**Task details:** Gather every line in the records below that contains the word "Where", copying each such line in full.

**Raw data:**
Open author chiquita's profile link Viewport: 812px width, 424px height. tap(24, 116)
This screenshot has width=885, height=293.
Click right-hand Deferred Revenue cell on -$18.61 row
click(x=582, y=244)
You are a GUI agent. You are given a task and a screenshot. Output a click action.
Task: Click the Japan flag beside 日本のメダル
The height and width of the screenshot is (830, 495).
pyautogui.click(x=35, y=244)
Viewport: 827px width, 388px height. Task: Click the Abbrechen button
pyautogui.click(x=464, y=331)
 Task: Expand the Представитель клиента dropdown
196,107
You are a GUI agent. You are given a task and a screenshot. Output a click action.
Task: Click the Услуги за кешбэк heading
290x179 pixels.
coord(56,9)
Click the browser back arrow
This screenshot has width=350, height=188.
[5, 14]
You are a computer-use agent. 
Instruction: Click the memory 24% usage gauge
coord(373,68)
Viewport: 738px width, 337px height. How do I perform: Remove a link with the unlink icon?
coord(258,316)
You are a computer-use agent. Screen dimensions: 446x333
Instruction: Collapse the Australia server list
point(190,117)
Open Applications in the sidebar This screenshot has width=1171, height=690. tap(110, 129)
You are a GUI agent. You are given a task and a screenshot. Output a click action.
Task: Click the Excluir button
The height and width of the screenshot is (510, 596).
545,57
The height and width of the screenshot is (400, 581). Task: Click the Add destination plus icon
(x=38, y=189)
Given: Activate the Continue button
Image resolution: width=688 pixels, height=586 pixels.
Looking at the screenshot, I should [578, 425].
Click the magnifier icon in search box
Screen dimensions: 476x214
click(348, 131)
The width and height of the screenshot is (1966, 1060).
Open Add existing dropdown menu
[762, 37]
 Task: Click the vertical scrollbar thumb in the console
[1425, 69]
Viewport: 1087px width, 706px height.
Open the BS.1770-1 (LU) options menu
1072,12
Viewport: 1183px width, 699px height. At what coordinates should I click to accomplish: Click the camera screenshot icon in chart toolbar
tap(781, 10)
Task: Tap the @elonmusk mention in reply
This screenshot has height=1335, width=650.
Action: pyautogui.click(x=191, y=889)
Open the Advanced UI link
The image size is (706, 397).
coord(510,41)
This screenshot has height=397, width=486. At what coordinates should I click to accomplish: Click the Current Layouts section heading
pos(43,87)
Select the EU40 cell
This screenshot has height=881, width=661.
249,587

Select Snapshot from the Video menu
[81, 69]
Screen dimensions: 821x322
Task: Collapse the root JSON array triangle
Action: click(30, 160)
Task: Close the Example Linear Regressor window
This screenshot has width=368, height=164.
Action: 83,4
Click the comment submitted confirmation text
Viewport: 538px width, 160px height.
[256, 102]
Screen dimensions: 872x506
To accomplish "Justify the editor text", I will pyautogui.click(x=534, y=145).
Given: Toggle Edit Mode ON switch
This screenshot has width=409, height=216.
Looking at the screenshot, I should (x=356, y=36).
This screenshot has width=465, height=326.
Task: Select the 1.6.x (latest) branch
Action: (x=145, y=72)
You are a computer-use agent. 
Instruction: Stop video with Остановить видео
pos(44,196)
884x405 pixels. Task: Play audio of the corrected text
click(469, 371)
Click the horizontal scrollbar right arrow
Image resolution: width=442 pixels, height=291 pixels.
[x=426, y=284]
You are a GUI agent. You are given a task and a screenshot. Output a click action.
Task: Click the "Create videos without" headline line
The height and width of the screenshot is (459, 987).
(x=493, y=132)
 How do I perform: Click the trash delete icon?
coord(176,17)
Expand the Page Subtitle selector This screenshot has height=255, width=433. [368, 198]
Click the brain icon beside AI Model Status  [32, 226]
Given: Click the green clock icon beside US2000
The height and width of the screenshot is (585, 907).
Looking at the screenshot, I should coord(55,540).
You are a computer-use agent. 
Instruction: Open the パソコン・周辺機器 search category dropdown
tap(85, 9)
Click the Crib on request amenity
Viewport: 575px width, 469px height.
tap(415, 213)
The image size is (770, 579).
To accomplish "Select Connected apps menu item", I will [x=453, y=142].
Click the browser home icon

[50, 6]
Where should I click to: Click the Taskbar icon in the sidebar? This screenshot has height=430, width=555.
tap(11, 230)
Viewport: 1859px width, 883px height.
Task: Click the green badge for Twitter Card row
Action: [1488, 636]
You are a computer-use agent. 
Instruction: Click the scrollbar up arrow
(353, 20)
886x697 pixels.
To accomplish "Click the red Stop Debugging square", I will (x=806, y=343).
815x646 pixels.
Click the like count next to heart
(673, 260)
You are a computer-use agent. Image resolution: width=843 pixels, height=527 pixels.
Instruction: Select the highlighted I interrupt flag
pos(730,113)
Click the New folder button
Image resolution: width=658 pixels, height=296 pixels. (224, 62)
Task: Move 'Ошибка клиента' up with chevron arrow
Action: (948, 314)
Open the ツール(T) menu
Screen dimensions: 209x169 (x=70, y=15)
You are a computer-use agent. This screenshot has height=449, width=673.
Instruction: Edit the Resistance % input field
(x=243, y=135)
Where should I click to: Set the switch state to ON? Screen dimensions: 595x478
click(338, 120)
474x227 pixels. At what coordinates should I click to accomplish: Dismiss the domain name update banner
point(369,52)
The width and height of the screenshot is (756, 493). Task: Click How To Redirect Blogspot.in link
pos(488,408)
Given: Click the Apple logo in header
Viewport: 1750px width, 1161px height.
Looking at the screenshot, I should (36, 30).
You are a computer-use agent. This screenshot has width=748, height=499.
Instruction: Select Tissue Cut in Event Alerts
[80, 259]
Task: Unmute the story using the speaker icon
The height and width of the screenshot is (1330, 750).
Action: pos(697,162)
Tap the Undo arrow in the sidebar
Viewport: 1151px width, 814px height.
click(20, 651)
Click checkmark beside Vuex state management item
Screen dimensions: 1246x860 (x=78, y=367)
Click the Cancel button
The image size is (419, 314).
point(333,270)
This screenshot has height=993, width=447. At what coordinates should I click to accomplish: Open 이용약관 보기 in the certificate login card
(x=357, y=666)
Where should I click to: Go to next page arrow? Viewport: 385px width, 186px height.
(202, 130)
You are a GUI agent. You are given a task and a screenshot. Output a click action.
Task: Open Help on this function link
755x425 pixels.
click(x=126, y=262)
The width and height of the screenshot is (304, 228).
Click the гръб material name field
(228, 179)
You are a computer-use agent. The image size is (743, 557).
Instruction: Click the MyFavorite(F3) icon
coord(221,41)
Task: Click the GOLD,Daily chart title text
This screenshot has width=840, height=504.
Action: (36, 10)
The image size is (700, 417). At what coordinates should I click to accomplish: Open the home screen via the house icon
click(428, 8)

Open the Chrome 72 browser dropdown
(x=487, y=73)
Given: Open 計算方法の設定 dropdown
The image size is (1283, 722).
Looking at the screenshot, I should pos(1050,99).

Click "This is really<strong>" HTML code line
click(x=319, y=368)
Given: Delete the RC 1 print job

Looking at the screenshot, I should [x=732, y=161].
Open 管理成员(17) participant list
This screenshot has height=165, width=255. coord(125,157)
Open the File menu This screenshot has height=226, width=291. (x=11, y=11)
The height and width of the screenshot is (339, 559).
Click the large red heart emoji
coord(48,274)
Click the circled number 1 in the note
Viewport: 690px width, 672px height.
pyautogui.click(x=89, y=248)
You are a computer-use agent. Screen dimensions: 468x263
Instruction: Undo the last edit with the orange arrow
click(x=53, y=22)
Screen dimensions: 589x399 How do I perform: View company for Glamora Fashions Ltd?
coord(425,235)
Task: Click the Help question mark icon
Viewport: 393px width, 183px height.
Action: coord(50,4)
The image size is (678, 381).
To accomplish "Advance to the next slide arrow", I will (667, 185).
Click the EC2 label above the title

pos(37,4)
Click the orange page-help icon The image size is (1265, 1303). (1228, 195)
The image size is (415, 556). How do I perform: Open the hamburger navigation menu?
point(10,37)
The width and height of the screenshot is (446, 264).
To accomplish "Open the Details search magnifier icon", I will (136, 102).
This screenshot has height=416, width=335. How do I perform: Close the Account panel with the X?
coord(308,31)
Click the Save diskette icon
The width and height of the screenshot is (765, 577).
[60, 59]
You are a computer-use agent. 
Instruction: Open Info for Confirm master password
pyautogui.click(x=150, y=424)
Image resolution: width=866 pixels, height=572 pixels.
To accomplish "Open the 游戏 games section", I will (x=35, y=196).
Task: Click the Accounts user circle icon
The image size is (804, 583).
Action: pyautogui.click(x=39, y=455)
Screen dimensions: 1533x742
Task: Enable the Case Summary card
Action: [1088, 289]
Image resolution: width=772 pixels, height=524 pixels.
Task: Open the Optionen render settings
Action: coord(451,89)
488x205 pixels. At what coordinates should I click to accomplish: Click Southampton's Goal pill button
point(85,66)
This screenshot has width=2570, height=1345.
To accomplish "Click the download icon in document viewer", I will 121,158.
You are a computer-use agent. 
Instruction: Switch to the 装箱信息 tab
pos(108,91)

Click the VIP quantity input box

**Final result:**
Where should I click to: Click the Taskbar icon in the sidebar? This screenshot has height=430, width=555.
Where should I click to: Set the switch state to ON? Screen dimensions: 595x478
Where should I click to: Go to next page arrow? Viewport: 385px width, 186px height.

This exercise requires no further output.